> EXERCISE AIM
Please retype the records below exactly, from the first line down to and including the line with "The width and height of the screenshot is (1250, 570).".

> SOURCE DATA
[Start of Attachment]
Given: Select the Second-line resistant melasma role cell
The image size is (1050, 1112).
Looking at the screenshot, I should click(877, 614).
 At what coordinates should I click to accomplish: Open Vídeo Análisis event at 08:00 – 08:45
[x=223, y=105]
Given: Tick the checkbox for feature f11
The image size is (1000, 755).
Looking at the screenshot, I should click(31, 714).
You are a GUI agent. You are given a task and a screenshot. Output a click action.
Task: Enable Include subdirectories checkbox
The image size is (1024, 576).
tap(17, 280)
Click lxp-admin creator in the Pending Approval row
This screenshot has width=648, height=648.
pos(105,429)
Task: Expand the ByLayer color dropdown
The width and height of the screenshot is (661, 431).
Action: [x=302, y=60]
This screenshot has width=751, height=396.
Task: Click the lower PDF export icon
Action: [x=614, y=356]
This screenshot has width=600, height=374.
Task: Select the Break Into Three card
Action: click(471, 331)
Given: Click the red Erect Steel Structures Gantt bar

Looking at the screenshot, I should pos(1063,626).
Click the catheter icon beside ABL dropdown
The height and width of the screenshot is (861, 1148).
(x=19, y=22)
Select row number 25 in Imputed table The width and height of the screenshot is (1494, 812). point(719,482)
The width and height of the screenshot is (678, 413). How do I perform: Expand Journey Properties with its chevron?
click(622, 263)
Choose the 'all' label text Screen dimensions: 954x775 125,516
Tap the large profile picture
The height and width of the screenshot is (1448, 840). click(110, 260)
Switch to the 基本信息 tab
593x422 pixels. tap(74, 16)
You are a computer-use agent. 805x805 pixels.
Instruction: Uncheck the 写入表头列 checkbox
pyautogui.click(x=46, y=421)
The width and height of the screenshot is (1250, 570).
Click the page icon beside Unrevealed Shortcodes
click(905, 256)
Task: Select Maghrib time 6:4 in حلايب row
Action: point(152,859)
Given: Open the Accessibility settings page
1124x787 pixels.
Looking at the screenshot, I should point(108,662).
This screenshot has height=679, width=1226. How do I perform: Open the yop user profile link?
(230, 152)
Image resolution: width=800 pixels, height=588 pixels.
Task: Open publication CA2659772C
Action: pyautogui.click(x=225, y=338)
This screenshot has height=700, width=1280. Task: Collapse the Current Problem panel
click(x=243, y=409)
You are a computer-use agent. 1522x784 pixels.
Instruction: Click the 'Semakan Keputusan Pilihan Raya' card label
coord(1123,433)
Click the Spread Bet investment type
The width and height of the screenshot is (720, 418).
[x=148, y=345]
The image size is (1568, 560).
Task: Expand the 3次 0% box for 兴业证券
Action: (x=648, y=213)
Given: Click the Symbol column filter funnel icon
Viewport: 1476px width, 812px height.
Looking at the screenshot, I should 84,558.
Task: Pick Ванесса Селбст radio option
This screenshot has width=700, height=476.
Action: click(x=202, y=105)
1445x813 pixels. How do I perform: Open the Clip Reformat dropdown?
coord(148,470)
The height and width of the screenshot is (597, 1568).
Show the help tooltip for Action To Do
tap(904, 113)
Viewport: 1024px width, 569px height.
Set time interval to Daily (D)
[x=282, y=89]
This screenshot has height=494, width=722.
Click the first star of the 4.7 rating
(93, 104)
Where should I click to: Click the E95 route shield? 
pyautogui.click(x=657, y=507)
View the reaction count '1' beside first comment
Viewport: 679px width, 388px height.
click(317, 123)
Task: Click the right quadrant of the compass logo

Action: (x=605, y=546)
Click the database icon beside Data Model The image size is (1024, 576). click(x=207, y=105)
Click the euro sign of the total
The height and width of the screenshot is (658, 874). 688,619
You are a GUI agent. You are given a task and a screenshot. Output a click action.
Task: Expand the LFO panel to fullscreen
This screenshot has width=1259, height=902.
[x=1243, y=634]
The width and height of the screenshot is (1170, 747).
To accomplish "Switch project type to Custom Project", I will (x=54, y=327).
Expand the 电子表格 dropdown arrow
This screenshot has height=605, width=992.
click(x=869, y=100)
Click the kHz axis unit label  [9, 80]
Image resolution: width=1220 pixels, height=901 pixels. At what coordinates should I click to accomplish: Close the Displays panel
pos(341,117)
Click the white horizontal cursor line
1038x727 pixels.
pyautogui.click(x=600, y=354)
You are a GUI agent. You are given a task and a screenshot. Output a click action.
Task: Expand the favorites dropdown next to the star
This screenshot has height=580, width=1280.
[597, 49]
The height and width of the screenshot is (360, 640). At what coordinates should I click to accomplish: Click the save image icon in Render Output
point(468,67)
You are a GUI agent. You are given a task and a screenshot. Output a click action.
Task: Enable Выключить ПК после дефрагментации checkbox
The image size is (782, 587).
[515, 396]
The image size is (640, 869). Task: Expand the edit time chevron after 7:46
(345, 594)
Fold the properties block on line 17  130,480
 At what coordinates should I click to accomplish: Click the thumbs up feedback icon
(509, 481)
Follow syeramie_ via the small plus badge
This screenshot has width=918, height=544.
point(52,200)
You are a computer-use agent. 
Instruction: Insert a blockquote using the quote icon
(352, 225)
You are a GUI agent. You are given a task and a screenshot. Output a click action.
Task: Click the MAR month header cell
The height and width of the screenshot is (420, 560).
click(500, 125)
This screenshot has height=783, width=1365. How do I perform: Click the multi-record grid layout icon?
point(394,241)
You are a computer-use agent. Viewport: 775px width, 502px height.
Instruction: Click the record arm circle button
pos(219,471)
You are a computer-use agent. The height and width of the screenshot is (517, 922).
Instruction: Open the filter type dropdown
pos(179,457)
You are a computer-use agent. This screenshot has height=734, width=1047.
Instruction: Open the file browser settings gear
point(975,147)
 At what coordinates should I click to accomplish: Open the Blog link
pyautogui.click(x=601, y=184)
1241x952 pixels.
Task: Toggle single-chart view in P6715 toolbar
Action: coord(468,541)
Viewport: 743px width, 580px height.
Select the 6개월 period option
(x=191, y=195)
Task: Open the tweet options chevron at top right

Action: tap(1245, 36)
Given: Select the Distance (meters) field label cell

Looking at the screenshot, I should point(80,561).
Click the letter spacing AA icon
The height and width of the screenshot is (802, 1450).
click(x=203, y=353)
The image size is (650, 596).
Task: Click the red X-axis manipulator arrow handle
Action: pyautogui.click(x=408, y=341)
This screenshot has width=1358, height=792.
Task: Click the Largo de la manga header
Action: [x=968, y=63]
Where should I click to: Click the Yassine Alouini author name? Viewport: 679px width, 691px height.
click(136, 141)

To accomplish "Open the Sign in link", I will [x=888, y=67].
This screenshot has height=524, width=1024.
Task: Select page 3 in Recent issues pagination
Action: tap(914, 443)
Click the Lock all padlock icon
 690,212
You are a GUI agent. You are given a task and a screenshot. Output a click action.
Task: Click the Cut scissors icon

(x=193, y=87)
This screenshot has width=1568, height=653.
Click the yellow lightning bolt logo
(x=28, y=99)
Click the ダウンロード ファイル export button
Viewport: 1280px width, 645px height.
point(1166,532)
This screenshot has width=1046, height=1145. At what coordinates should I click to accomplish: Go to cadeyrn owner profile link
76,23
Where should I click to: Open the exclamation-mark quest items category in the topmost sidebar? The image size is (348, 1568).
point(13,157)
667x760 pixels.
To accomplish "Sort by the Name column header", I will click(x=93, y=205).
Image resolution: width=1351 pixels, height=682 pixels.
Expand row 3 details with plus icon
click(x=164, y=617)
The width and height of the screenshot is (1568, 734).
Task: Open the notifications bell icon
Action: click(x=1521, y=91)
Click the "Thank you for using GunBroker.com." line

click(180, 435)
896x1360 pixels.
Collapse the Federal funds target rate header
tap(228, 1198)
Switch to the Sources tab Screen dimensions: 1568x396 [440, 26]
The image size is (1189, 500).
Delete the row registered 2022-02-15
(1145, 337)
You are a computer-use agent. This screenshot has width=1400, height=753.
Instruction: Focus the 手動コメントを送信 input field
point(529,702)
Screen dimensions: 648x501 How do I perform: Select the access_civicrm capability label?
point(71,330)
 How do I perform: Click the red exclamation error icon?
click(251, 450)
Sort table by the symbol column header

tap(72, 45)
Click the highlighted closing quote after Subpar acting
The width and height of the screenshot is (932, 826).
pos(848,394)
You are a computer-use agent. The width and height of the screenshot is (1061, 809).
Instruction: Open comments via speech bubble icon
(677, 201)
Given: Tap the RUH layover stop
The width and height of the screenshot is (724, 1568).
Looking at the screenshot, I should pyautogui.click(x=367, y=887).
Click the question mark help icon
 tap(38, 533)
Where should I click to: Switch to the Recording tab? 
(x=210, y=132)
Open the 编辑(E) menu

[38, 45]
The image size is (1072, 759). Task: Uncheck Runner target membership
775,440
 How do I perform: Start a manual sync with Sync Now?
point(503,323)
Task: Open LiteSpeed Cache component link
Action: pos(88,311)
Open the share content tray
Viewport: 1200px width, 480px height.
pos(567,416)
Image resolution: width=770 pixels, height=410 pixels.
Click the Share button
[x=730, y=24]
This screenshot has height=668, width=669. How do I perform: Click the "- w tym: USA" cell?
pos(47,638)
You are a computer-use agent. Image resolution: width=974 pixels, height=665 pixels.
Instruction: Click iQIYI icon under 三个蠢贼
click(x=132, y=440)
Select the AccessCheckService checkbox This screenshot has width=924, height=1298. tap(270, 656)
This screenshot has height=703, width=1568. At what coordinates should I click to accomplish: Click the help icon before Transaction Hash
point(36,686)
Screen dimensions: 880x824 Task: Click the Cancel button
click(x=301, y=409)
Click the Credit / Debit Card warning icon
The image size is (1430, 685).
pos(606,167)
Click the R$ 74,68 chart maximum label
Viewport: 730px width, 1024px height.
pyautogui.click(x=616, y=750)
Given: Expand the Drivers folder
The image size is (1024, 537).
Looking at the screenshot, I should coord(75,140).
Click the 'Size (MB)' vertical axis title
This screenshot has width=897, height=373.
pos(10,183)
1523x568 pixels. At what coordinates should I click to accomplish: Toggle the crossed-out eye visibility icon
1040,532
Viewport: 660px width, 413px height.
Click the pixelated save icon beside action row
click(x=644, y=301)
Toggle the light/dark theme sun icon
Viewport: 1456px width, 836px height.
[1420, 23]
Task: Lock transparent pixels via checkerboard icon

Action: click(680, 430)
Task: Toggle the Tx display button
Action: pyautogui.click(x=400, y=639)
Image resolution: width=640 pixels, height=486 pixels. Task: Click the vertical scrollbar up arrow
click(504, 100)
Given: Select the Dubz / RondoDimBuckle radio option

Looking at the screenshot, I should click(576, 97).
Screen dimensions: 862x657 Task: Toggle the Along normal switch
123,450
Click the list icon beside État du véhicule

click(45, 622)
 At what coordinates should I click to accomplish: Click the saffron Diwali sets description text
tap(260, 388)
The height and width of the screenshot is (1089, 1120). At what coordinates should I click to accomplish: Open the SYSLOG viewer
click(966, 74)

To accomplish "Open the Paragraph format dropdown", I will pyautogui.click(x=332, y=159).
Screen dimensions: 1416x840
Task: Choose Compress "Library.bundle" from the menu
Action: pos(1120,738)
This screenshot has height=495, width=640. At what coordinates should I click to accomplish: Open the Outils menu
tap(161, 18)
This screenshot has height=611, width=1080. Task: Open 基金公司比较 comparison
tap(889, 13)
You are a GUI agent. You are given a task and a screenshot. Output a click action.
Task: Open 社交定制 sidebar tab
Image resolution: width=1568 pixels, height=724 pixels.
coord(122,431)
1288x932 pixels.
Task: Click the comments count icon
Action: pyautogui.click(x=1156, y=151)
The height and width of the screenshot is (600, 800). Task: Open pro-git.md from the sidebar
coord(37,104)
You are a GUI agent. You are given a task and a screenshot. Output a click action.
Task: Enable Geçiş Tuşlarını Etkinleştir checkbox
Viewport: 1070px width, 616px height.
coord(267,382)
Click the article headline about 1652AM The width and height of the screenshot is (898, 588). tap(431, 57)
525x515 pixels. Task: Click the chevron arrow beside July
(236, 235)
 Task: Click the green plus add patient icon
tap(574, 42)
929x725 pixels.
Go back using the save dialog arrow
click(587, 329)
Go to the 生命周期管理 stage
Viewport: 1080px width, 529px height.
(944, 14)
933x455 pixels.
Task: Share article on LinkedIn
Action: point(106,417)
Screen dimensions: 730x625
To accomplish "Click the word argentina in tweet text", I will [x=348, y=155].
[End of Attachment]
> RESULT FOR THIS EXERCISE
Given: Select the Second-line resistant melasma role cell
The image size is (1050, 1112).
Looking at the screenshot, I should click(877, 614).
 At what coordinates should I click to accomplish: Open Vídeo Análisis event at 08:00 – 08:45
[x=223, y=105]
Given: Tick the checkbox for feature f11
The image size is (1000, 755).
Looking at the screenshot, I should click(31, 714).
You are a GUI agent. You are given a task and a screenshot. Output a click action.
Task: Enable Include subdirectories checkbox
The image size is (1024, 576).
tap(17, 280)
Click lxp-admin creator in the Pending Approval row
This screenshot has width=648, height=648.
pos(105,429)
Task: Expand the ByLayer color dropdown
The width and height of the screenshot is (661, 431).
Action: [x=302, y=60]
This screenshot has width=751, height=396.
Task: Click the lower PDF export icon
Action: [x=614, y=356]
This screenshot has width=600, height=374.
Task: Select the Break Into Three card
Action: click(471, 331)
Given: Click the red Erect Steel Structures Gantt bar

Looking at the screenshot, I should pos(1063,626).
Click the catheter icon beside ABL dropdown
The height and width of the screenshot is (861, 1148).
(x=19, y=22)
Select row number 25 in Imputed table The width and height of the screenshot is (1494, 812). point(719,482)
The width and height of the screenshot is (678, 413). How do I perform: Expand Journey Properties with its chevron?
click(622, 263)
Choose the 'all' label text Screen dimensions: 954x775 125,516
Tap the large profile picture
The height and width of the screenshot is (1448, 840). click(110, 260)
Switch to the 基本信息 tab
593x422 pixels. tap(74, 16)
You are a computer-use agent. 805x805 pixels.
Instruction: Uncheck the 写入表头列 checkbox
pyautogui.click(x=46, y=421)
The width and height of the screenshot is (1250, 570).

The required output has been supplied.